# GT: Game 57- Clippers vs. Grizzlies 3/5



## Weasel (Oct 18, 2003)

<center>







vs.









Sun Mar 5
6:00pm
TV: FSN2, NBALP 
</center>


----------



## THE'clip'SHOW (Sep 24, 2002)

If Kaveman plays more than 25-30 min we lose.


----------



## clips_r_teh_wieners (Nov 4, 2005)

THE'clip'SHOW said:


> If Kaveman plays more than 25-30 min we lose.


im thinking he just might considering rebraca is out again. u can expect grizzlies to tighten their d on brand after he dropped his career high on them. maggette and kaman can not play like crap like they did in the utah game, and for ****s sakes take care of the ball


----------



## ElMarroAfamado (Nov 1, 2005)

If Corey drives lays it up, or gets some free throws....if Elton plays his usual self, higher percentage

shots, his usual great game.....and play with seom damn intensity, dive for loose balls, REBOUND

rebound REBOUND....and Cuttino should shoot more, he has been making shots recently....


and giev Vlad some more shots...WE SHOULD WIN THIS 


and wen eed to stop Pow and we should be fine 


GO CLIPPERS :cheers:


----------



## Free Arsenal (Nov 8, 2004)

Give it time, they are getting back in the game, everytime players come back or a new player joins a team usually loses 1 or 2 games before getting on track.


----------



## yamaneko (Jan 1, 2003)

> If Kaveman plays more than 25-30 min we lose.


Yes, i think we need a solid 35 mins from him. Especially with rebraca either hurt or out completely. At the begginning he was one of the few giving us offense. However, if he is still hurt, i say keep him to the 25-30 minutes and play small ball with singleton and radman at times.


----------



## THE'clip'SHOW (Sep 24, 2002)

Yameneko did you have a chance to watch the comeback win over New Orleans? When we played zone Boniface was great playing the middle of the zone. On offense he did an awesome job passing out of the post and found a few guys for wide open jumpers and penetration. 

God I hope we dont match any offers.. not because I hate him as a person, but I hate the way he plays on our team. 
We are soo much better when we play Suns style ball. Everyone gets in their shots, we get early offense and chances for blocks and more rebounds. When the energy goes up our defensive intensity does as well.

Also guys like Boniface and Z dont clog the paint for Elton like Kaveman does...


----------



## Wilmatic2 (Oct 30, 2005)

Lets get a win tonight Clippers!


----------



## Weasel (Oct 18, 2003)

The Clippers need to wake, last time they played the Grizzlies the first 3 quarters were pathetic. Luckily they got hot as the Grizzlies went cold and they pulled through but they can't afford losing at home.

**INFORMATION SUPPLIED**.
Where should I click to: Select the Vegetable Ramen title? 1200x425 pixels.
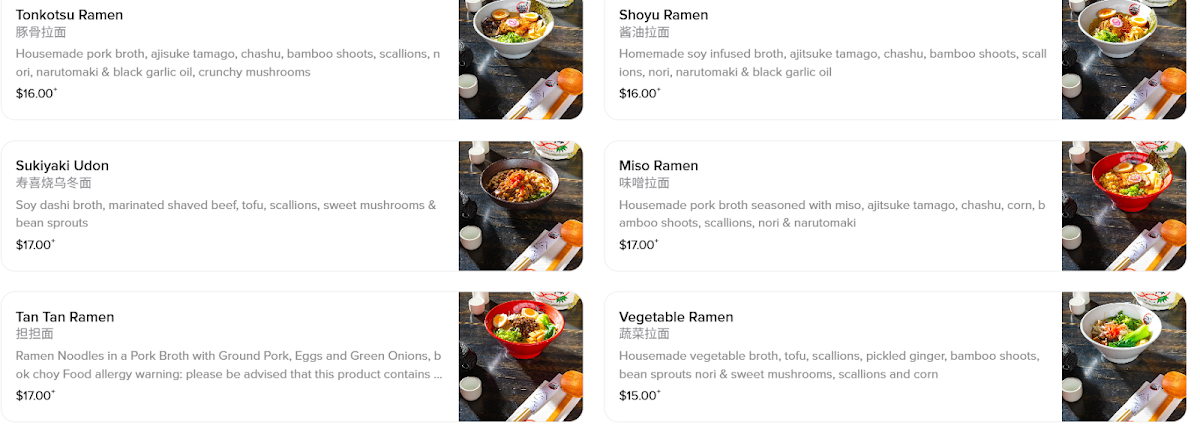(x=676, y=317)
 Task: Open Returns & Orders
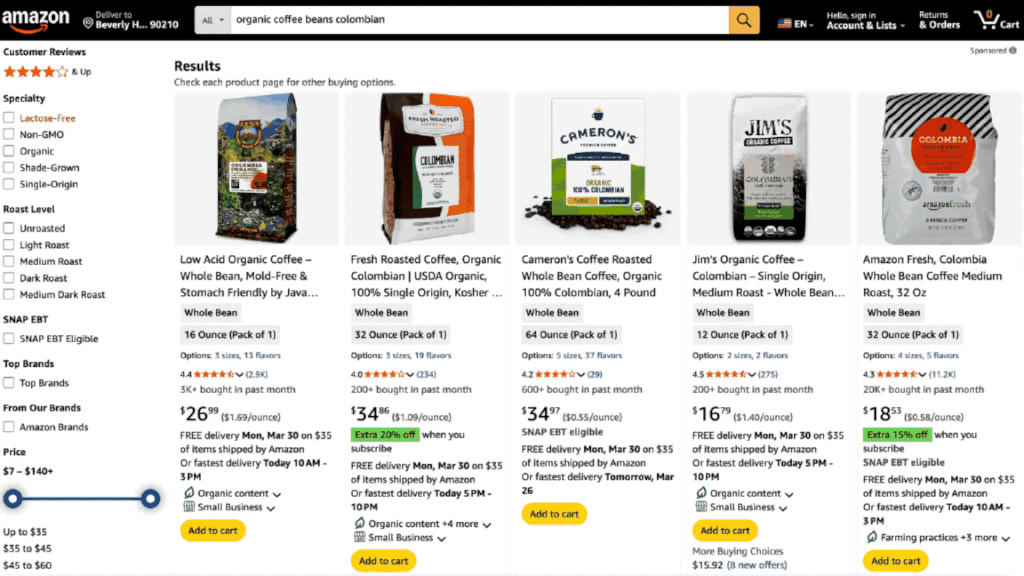click(939, 20)
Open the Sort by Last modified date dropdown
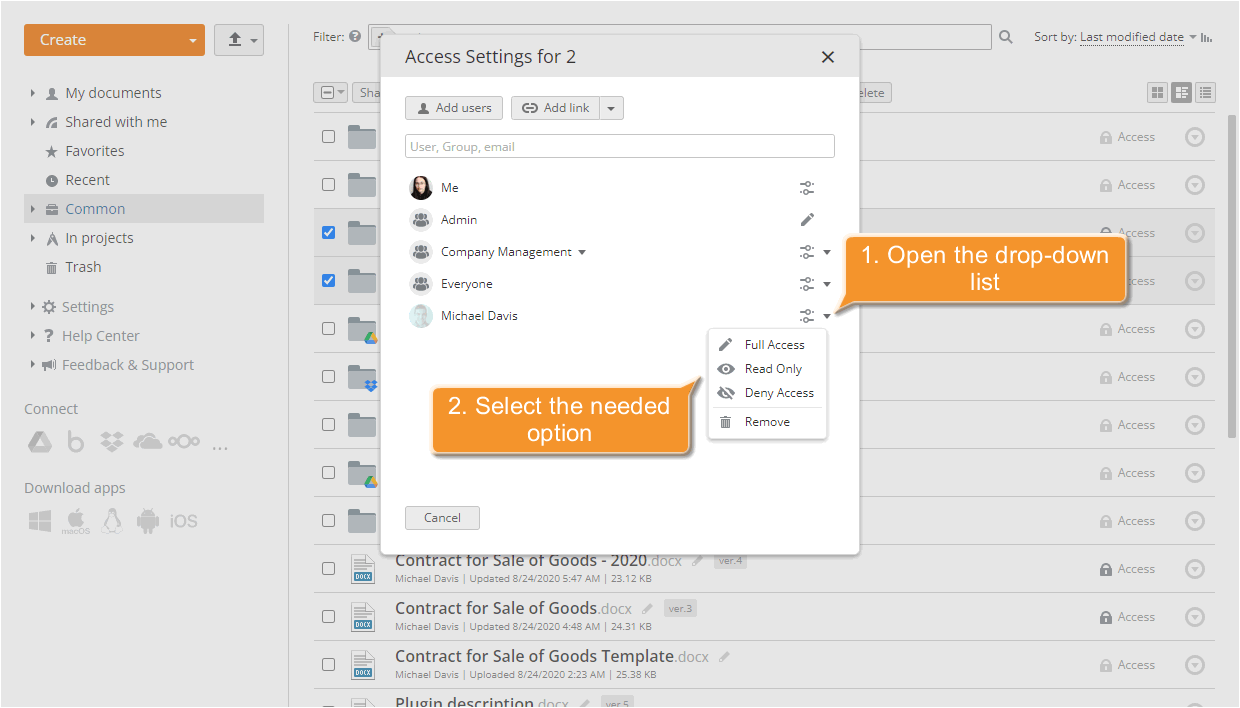Viewport: 1240px width, 708px height. [1131, 36]
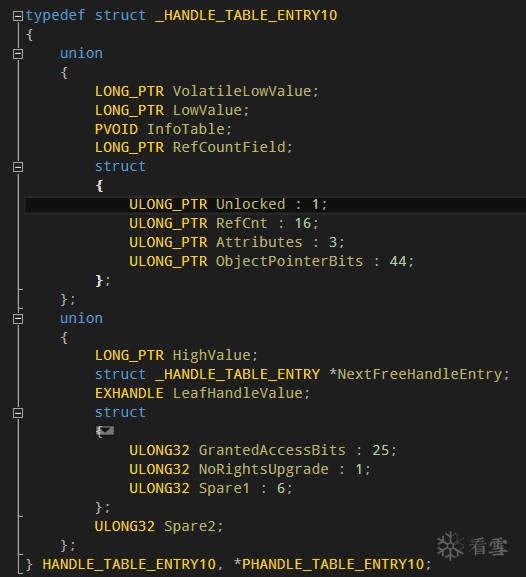This screenshot has height=577, width=526.
Task: Click the ObjectPointerBits identifier
Action: click(x=289, y=261)
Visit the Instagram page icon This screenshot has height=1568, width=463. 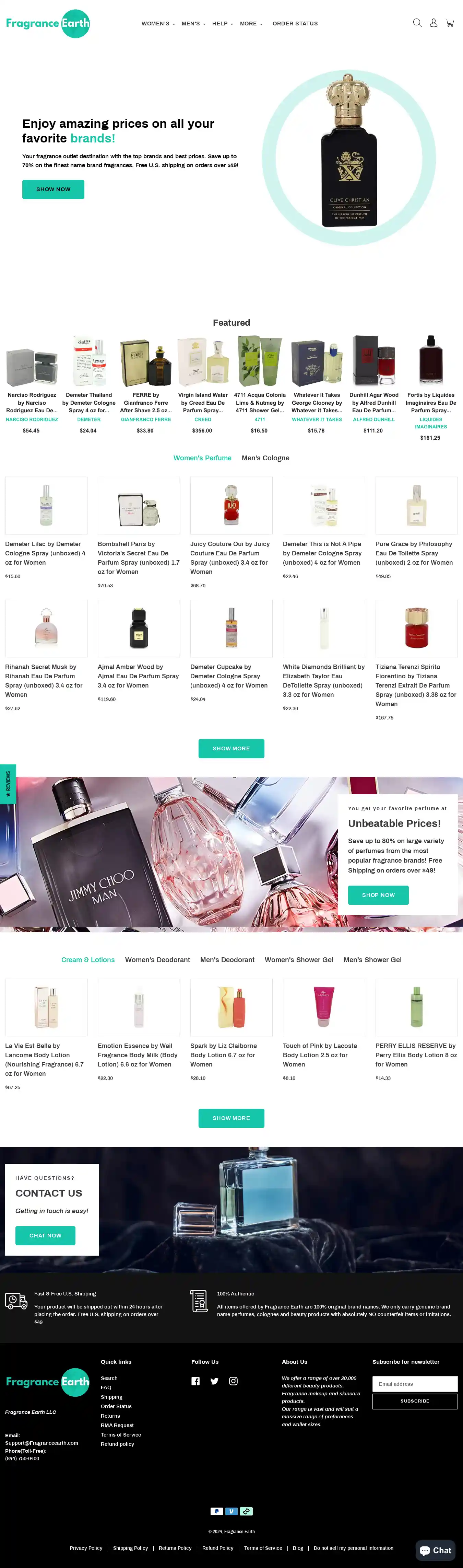pyautogui.click(x=233, y=1381)
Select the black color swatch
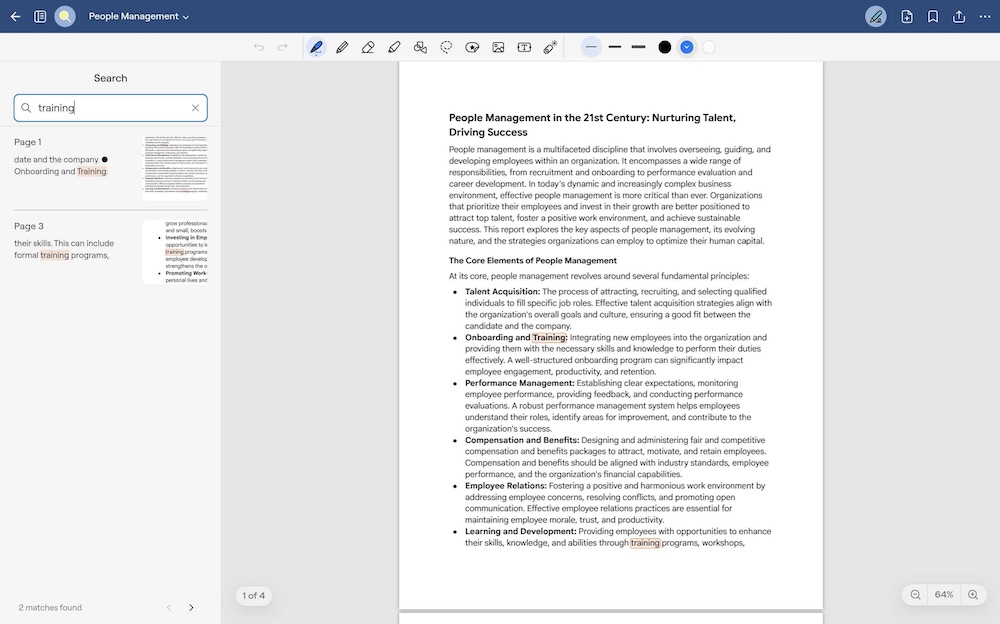The height and width of the screenshot is (624, 1000). (x=664, y=47)
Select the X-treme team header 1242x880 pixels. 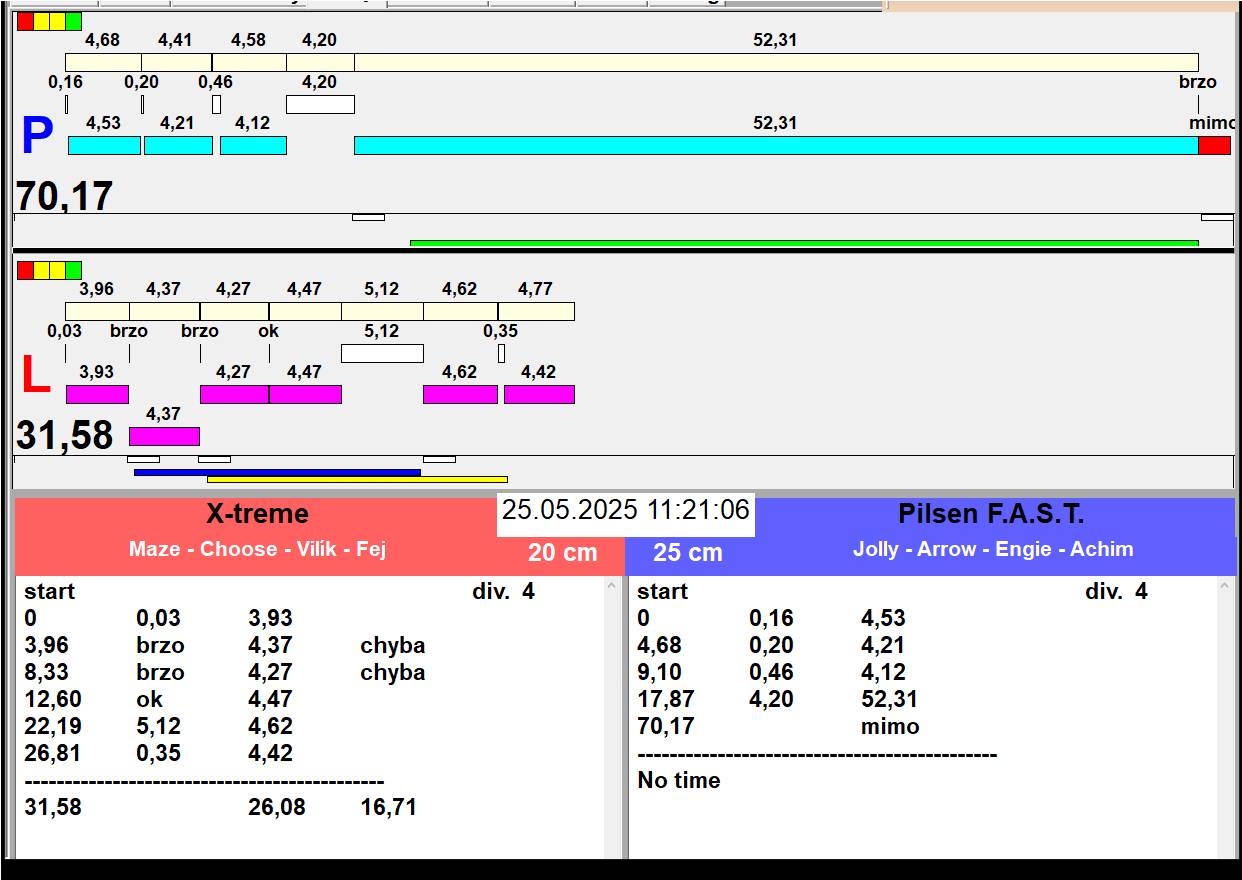click(x=257, y=514)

**AIM**. Write what comes next in the Clippers–Grizzlies game thread, starting after its last post. The material has no connection to the Clippers–Grizzlies game thread.

**THE OUTPUT**.
----------



## ElMarroAfamado (Nov 1, 2005)

"If Kaveman plays more than 25-30 min we lose."



:laugh: :laugh: :laugh: 

so im guessing you guys arent very optimistic on signing Chris after the end of the season???

well he has played better than i thought he would this year...hmmm...but yea at times he seems


to slow us down....i think a longer, skinnier, more athletic center would complement Elton better

but damn....whos out their....maybe like Tyson Chandler type body....


----------



## ElMarroAfamado (Nov 1, 2005)

oh yeah about this game....although the Grizz are in the playoffs as of now, they are a team

we should beat, we just need to contain POW and get some damn rebounds

and make some damn shots

and if we play as good as we are capable of (it gets tiresome saying this) we should win easily


GO CLIPPERS :clap: :clap: :clap: 

:cheers:


----------



## M-Blade (Oct 19, 2005)

I didn't get to see the Clips-Utah game but from what i've heard we were very unimpressive. This is a critical game for us at home so if the team is still struggling to cope with Maggette's reappearance then we should limit his playing time and give Q Ross or Singleton his minutes rather than risk a loss.


----------



## qross1fan (Dec 28, 2004)

I'd like to see more of Vladi and less of McCarty and Maggs. Looking at Corey last night, man looked lost out there.


----------



## universal! (Mar 5, 2006)

What's with the Kaman hating?

7footers aren't that easy to come by, and most of them aren't much better than Kaman. There aren't many centers that the Clips can get, unless they draft. But let's not risk it and bring back the horrors of the Kandiman.


----------



## squeemu (Jan 25, 2006)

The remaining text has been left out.